玉を包むように寄せる

上図は、先手居飛車に後手がゴキゲン中飛車からの展開で、▲9四桂の王手に△9三玉と逃げた局面。ソフトの評価値+3453で先手勝勢。

ここではだいぶ後手玉の寄り筋が見えてきたのですが、ここからどうやって寄せるかという局面です。

先手玉には△9九銀する手はありますがまだ▲7九玉で全然詰みませんので、確実な寄せでいい場面です。

実戦は▲9一飛△9二歩▲8二銀△9三玉▲9二飛成△9三香で、ソフトの評価値+2444で先手勝勢。

この手順は▲9一飛から▲8二銀とした下から玉を追う手ですが、△9三香と打たれるとまだ寄せが見えません。

先手も駒が不足しており攻めてはいるものの決め手がないので、気分的にはあまりいい展開ではありません。

まだ先手がだいぶいいようですが、このような局面から何度もひっくり返されることが多いです。

寄せにいって寄せが見つからず、あせって正確な手を逃がすというのがパターンです。

△9三香には▲6七銀△7五馬▲7六銀で、ソフトの評価値+2240で先手勝勢ですが、最初から別の手順もありそうです。

▲9一飛△9二歩▲6一馬△同銀▲8五金で、ソフトの評価値+6760で先手勝勢。

この手順は▲9一飛△9二歩までは同じですが、そこで▲6一馬△同銀に▲8五金と玉の逃げ道に金を打ち、玉を包むように寄せる手です。

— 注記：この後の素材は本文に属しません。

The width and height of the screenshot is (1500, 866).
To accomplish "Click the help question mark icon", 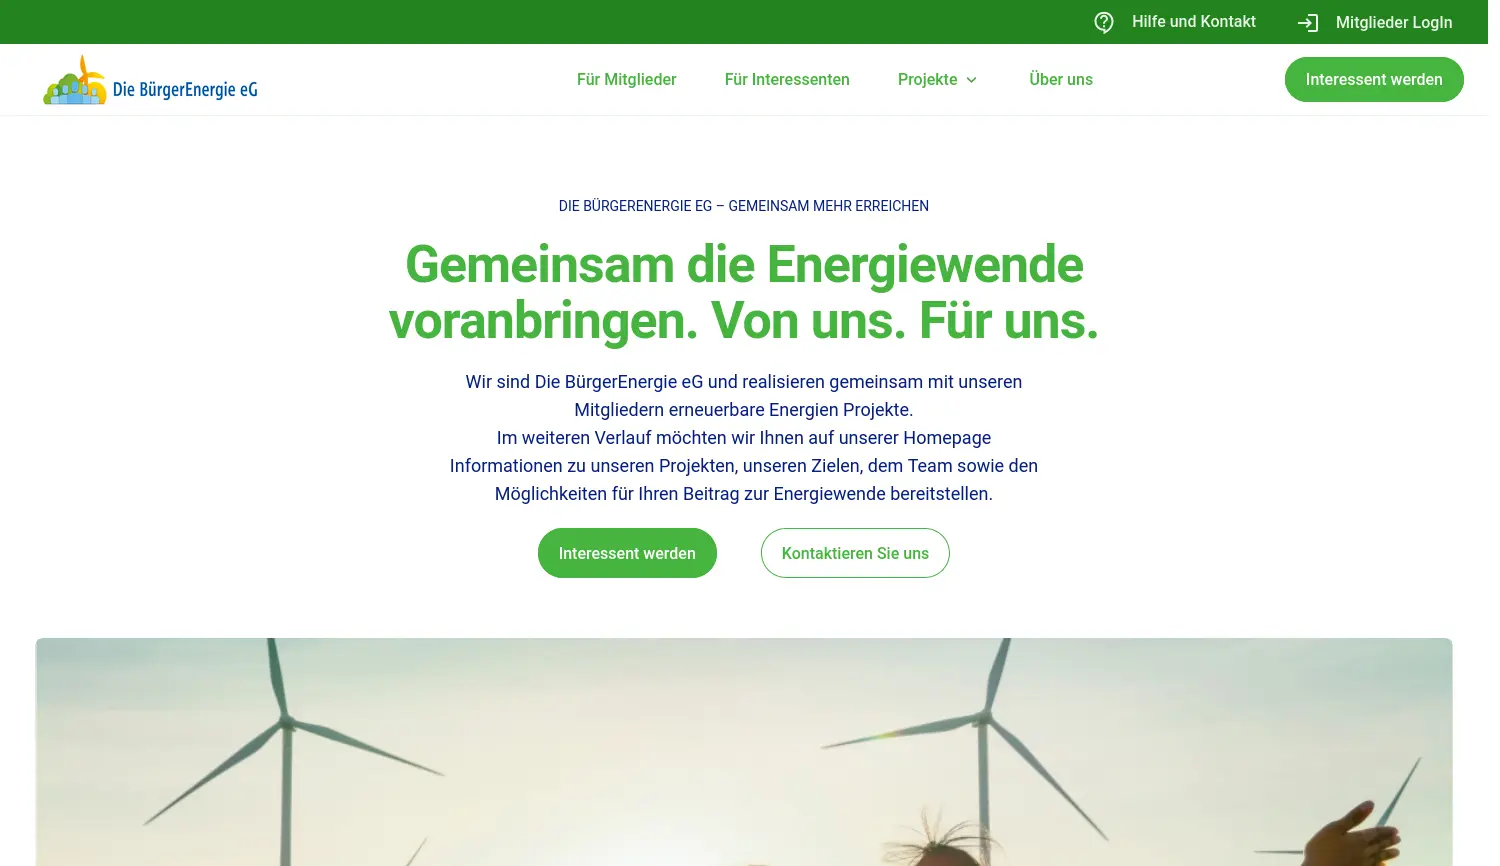I will [1104, 22].
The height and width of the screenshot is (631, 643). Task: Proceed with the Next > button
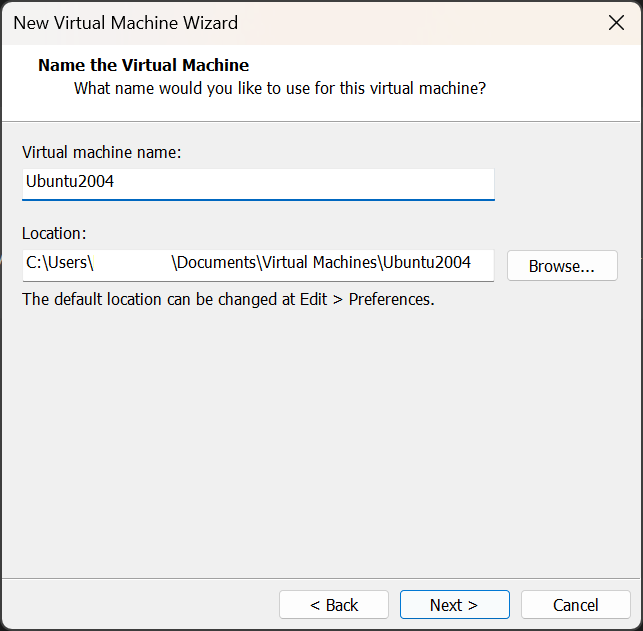click(x=454, y=605)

次の狙いは▲8二銀ですが、これが後手は受けづらいです。

敵の打ちたいところに打ての△8二香なら▲8一飛成で受けなしです。

▲8五金に△8四歩なら▲8一飛成△8五歩▲8二龍△9四玉▲8六桂△同歩▲8五銀まで詰みです。

▲8五金で後手玉は受けなしなので攻める手ですが、△9九銀は▲7九玉で寄りません。

よって▲8五金で先手勝勢ですが、ポイントは9四の桂馬を取られない形にして▲8二銀からの詰めろをかける形にすることだったです。

手順は平凡で分かりやすいのですが、これを実戦で指せるかというと本局みたいに逃すことが多いです。

寄せは金を最後に使うという先入観があると▲8五金は見えませんので、このあたりは色々な寄せの形を覚えていくしかなさそうです。

よく出るパターンを覚えて、次に似たような局面になったときにあまり考えなくてもいいところに着手できるようになりたいです。

玉を包むように寄せるのが参考になった1局でした。